* [Prompt]: In the material below, list every line carrying the string "grid".

*** Begin section ***

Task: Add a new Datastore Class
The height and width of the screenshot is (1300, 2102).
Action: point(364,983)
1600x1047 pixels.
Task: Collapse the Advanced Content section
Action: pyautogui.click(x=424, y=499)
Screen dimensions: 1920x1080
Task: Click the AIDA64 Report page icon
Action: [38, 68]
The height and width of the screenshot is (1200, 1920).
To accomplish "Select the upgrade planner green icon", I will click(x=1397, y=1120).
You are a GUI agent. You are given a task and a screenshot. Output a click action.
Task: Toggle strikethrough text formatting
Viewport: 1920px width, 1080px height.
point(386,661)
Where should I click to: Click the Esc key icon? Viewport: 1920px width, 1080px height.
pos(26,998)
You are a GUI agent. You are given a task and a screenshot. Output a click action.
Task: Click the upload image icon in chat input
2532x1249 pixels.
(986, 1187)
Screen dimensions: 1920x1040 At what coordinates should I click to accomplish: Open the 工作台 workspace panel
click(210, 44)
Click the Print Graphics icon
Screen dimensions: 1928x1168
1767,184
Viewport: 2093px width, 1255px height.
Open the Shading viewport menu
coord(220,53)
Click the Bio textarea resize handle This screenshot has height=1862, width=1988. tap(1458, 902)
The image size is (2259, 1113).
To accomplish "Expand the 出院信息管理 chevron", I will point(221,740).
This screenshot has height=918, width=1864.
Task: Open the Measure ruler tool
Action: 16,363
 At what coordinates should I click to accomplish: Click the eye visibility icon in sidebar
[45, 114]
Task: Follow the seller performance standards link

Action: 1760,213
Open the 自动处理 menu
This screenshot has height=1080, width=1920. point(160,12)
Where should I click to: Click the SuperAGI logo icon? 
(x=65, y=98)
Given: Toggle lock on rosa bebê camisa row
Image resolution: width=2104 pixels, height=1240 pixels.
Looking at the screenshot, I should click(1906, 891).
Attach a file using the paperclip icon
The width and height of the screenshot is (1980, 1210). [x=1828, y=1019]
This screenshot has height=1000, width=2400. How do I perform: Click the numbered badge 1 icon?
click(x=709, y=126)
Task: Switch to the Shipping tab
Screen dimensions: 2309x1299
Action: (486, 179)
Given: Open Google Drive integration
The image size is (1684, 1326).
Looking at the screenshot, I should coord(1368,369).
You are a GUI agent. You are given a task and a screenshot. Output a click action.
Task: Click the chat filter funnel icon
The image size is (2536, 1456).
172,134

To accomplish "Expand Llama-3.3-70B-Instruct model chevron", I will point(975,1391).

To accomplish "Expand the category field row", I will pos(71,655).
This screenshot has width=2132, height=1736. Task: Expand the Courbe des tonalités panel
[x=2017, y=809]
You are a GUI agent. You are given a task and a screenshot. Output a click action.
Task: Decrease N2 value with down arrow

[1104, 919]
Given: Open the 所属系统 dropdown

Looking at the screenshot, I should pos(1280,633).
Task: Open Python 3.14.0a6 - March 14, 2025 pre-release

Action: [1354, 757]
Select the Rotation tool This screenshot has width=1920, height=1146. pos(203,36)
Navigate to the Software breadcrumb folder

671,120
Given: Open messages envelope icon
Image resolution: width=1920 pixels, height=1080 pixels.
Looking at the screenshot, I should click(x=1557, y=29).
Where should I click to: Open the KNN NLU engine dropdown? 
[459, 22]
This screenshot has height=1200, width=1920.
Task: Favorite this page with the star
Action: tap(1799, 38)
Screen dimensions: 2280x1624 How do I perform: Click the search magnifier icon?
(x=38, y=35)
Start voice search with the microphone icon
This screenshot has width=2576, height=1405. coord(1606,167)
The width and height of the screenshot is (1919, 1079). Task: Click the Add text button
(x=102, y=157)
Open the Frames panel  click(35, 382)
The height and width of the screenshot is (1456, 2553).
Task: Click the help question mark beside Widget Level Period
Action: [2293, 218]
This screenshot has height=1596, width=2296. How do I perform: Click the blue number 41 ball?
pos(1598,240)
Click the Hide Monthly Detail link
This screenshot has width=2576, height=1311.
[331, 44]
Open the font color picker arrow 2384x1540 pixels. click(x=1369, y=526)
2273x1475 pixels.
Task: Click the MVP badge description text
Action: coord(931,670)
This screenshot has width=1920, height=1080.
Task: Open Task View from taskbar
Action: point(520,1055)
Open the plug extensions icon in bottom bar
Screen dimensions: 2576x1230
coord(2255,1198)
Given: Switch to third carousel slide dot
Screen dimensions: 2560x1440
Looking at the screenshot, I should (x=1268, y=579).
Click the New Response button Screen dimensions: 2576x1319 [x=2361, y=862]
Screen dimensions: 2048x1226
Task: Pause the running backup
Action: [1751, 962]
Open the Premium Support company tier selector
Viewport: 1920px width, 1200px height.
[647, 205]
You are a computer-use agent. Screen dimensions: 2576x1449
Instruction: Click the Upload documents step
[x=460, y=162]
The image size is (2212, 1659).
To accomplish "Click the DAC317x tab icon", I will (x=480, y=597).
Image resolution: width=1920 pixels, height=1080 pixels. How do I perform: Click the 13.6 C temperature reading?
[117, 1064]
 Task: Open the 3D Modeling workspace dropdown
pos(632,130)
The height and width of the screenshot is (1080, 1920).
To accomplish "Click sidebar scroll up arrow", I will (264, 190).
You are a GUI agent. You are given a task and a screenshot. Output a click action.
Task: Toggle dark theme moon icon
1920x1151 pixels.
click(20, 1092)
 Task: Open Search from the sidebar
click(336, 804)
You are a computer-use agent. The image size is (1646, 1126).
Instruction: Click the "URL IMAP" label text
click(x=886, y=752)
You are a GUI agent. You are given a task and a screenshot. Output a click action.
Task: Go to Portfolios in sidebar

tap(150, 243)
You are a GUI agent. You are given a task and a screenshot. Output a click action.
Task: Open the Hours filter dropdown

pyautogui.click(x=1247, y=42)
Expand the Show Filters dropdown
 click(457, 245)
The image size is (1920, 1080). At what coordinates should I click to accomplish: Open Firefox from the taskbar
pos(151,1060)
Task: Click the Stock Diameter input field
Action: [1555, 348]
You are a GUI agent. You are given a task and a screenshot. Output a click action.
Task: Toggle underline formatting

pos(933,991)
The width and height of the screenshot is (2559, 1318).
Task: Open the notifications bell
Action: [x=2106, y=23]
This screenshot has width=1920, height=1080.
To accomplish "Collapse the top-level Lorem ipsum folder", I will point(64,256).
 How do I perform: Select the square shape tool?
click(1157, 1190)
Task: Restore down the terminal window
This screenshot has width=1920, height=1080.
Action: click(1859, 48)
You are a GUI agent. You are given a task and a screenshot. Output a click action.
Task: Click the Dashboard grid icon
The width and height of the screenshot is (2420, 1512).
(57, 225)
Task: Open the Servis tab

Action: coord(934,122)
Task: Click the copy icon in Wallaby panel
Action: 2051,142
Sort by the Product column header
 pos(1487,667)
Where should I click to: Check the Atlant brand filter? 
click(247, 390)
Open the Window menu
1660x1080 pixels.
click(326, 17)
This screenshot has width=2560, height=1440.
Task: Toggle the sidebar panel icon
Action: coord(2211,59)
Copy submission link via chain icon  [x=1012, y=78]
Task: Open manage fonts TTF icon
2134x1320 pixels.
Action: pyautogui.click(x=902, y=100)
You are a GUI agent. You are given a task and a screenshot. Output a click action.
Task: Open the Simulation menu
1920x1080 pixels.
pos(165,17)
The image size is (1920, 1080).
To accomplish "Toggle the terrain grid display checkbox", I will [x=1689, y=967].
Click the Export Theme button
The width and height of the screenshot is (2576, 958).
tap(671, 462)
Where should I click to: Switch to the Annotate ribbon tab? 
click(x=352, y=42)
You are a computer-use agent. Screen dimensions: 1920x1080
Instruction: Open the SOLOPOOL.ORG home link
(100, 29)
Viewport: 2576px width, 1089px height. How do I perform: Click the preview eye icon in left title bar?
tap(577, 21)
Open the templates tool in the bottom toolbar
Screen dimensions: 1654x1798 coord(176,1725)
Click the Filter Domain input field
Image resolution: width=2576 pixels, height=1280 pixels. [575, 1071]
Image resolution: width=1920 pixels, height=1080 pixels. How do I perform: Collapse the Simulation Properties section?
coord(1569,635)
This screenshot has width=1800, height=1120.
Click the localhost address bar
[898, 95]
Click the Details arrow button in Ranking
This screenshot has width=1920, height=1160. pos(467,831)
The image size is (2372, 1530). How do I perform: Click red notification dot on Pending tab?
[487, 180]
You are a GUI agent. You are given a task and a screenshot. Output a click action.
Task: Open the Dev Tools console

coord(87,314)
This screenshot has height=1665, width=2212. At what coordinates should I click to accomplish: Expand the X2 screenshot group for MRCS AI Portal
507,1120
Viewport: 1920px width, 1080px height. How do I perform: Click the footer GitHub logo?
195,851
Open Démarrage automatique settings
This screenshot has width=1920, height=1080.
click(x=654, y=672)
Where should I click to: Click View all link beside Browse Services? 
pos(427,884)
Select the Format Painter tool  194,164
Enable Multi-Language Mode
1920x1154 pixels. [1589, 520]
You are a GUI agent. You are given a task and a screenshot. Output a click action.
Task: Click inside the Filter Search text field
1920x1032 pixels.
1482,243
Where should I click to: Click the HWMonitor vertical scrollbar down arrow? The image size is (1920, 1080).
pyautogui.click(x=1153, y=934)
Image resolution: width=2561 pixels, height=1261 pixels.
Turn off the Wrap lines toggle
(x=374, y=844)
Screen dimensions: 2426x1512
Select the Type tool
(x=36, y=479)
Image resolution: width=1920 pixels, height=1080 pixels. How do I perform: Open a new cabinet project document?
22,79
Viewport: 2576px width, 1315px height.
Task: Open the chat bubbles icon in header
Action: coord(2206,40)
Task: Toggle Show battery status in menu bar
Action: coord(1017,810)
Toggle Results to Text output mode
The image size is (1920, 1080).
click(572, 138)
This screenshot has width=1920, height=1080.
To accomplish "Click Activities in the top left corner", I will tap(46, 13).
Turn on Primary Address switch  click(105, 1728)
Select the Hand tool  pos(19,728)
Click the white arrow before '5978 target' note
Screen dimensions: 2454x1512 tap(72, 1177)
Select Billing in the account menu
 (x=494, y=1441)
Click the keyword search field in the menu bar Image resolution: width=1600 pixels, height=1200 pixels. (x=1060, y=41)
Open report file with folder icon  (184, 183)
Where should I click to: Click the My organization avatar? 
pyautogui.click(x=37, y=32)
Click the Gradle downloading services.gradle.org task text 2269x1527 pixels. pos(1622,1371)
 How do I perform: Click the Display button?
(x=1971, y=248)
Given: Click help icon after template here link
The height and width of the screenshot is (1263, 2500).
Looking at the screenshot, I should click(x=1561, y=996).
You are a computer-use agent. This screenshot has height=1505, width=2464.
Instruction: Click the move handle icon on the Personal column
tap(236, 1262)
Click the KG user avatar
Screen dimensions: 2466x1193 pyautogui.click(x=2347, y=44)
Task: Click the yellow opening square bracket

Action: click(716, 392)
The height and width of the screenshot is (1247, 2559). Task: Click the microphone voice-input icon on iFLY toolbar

*** End section ***

* [Exercise result]:
Task: Click the Dashboard grid icon
To accomplish "Toggle the terrain grid display checkbox", I will [x=1689, y=967].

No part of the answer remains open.